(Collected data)
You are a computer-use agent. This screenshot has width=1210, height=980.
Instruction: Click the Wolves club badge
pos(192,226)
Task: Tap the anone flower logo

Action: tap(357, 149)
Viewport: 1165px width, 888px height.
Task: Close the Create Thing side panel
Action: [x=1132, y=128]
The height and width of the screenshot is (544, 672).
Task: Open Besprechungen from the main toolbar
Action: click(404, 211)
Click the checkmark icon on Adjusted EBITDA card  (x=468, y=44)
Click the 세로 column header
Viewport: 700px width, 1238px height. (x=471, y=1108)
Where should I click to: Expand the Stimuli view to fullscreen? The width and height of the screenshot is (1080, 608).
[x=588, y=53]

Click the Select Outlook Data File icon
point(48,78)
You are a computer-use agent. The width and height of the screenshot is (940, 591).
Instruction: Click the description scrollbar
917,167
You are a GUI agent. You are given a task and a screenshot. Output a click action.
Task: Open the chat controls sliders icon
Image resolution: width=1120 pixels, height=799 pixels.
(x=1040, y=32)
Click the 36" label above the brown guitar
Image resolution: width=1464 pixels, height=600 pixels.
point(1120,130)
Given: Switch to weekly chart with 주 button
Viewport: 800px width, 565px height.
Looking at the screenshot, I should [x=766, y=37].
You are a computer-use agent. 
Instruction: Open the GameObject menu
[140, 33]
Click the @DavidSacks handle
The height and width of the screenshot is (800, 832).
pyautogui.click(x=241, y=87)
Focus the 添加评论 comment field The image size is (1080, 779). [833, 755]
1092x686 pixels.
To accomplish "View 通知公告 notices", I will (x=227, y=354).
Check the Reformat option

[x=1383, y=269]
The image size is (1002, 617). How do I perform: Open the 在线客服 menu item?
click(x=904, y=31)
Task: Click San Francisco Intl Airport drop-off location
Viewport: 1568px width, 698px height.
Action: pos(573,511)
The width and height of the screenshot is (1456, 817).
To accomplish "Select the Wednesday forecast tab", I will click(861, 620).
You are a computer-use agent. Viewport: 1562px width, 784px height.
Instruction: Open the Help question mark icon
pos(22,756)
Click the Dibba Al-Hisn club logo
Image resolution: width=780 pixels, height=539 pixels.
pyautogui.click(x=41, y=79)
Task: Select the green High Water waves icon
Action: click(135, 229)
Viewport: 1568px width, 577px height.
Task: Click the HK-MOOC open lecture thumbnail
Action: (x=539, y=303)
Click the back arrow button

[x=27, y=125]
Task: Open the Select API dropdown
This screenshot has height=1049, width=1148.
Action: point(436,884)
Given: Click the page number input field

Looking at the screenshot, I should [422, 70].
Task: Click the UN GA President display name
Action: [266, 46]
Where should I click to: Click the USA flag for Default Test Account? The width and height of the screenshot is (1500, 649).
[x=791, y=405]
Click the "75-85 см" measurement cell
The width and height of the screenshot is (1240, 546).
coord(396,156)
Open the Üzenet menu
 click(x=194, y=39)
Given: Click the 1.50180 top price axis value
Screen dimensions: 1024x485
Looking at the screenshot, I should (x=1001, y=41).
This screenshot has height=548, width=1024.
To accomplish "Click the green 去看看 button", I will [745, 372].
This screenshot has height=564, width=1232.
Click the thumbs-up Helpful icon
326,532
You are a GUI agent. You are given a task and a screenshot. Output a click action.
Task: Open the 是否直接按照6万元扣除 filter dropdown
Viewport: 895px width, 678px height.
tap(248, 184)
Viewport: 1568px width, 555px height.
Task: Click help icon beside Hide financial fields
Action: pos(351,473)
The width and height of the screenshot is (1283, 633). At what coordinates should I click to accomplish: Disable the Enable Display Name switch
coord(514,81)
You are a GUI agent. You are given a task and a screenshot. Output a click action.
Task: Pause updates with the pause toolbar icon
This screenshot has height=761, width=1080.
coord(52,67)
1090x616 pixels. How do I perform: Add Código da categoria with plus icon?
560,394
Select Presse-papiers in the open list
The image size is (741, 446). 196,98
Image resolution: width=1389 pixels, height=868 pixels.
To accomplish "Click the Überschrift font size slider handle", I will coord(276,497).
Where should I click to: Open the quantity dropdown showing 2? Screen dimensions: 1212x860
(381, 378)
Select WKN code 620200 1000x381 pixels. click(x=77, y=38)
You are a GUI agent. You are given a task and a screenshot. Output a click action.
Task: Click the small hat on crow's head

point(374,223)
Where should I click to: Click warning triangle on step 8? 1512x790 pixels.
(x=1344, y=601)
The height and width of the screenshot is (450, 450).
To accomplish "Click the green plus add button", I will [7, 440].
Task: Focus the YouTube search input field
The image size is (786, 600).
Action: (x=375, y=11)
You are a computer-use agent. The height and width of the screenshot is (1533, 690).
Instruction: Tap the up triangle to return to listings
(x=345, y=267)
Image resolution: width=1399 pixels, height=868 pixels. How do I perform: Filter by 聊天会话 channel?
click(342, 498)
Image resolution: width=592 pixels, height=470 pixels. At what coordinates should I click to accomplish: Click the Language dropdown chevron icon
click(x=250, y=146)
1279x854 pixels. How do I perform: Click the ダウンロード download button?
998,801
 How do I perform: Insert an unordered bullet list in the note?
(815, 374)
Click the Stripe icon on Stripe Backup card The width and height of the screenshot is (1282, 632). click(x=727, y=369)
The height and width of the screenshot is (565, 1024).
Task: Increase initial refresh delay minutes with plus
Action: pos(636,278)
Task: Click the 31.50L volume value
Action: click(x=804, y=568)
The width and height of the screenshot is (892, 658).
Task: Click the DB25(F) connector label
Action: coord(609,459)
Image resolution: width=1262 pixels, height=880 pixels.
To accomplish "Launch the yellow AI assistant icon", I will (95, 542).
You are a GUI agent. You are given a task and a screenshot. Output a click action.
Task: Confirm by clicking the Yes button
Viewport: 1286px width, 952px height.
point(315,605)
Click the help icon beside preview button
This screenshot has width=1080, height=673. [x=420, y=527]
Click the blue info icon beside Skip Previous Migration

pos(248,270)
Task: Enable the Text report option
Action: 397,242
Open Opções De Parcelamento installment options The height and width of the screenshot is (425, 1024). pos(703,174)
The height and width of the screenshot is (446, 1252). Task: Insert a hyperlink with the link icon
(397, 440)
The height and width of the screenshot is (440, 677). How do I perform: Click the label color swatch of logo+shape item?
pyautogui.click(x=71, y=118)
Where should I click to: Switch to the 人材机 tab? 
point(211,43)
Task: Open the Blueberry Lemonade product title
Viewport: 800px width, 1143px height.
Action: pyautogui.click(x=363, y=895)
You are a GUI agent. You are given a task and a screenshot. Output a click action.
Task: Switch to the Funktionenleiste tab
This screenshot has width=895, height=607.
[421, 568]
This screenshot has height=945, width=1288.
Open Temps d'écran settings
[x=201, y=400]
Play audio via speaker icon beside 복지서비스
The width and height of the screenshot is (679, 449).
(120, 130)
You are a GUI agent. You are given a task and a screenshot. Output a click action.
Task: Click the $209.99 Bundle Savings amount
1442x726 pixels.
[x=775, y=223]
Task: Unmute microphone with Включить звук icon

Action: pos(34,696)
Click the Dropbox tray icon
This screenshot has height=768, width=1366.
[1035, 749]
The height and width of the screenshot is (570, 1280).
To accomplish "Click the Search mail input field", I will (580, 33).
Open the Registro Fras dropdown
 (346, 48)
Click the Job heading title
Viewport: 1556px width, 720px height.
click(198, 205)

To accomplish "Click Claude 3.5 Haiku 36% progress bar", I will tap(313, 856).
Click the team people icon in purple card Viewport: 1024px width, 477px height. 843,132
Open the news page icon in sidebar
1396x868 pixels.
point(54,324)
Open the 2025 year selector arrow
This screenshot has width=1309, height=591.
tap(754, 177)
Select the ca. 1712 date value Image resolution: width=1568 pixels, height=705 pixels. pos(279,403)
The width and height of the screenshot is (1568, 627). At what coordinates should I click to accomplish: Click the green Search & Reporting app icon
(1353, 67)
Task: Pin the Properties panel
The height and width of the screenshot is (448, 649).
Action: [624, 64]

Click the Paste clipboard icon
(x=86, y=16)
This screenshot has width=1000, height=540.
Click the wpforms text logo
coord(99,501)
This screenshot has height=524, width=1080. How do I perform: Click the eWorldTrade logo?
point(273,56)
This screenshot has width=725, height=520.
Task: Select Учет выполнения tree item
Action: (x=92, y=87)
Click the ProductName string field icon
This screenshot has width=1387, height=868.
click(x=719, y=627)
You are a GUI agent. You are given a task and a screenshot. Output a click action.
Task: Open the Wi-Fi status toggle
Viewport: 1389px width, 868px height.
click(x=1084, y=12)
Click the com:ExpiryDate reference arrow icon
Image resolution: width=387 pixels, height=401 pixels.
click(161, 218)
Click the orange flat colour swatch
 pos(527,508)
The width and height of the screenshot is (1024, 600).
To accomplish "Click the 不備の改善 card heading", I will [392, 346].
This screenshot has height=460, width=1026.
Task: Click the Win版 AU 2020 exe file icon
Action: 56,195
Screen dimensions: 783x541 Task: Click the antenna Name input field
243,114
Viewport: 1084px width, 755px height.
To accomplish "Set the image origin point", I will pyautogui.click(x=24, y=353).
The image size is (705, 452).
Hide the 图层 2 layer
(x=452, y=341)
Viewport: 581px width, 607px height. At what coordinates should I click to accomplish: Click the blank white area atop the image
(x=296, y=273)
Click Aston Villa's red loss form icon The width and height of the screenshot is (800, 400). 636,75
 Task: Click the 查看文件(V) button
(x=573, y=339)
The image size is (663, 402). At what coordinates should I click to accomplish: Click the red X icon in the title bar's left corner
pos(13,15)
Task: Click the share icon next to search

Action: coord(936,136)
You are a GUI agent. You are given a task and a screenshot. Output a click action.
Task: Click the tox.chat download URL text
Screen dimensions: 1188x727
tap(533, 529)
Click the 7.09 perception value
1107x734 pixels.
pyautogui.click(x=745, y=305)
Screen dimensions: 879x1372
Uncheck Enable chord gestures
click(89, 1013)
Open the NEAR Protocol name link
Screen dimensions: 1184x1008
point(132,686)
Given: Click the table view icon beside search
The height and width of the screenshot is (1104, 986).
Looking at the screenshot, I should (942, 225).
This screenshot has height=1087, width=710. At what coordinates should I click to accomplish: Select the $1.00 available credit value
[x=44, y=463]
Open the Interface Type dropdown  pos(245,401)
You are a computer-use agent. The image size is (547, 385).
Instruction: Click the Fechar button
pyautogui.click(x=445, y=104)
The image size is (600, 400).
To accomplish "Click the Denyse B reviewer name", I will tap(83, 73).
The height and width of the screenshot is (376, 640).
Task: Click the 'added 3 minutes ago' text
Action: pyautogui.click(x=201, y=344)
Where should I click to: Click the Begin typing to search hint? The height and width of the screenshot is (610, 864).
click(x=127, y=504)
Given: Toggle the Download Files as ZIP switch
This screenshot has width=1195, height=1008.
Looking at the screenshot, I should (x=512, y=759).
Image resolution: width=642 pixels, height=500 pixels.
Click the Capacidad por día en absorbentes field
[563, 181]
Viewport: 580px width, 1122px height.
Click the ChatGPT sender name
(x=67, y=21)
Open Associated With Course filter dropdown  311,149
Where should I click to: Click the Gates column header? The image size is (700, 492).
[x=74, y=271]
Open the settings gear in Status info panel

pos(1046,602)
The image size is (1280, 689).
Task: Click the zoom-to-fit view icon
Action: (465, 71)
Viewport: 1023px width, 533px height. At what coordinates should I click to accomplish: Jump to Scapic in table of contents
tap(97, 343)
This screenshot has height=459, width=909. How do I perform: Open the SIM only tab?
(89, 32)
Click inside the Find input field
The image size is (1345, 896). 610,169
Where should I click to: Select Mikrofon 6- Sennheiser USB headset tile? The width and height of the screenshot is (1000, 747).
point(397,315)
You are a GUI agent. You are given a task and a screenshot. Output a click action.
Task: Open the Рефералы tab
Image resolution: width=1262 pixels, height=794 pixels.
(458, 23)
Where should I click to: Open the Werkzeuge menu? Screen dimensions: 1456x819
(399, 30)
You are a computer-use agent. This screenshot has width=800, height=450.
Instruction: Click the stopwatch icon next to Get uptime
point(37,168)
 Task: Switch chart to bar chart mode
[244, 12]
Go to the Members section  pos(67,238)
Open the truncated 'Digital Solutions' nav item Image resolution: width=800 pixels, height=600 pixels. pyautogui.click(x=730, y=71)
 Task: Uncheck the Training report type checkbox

**WORK REQUIRED:** Copy out every line in the records where the word "computer" is found.

**REPLY TO THE EXERCISE:**
You are a computer-use agent. This screenshot has width=1210, height=980.
You are a computer-use agent. The width and height of the screenshot is (940, 591).
You are a computer-use agent. 
You are a computer-use agent. Viewport: 1562px width, 784px height.
You are a computer-use agent. The height and width of the screenshot is (1533, 690).
You are a computer-use agent. The image size is (547, 385).
You are a computer-use agent. This screenshot has width=800, height=450.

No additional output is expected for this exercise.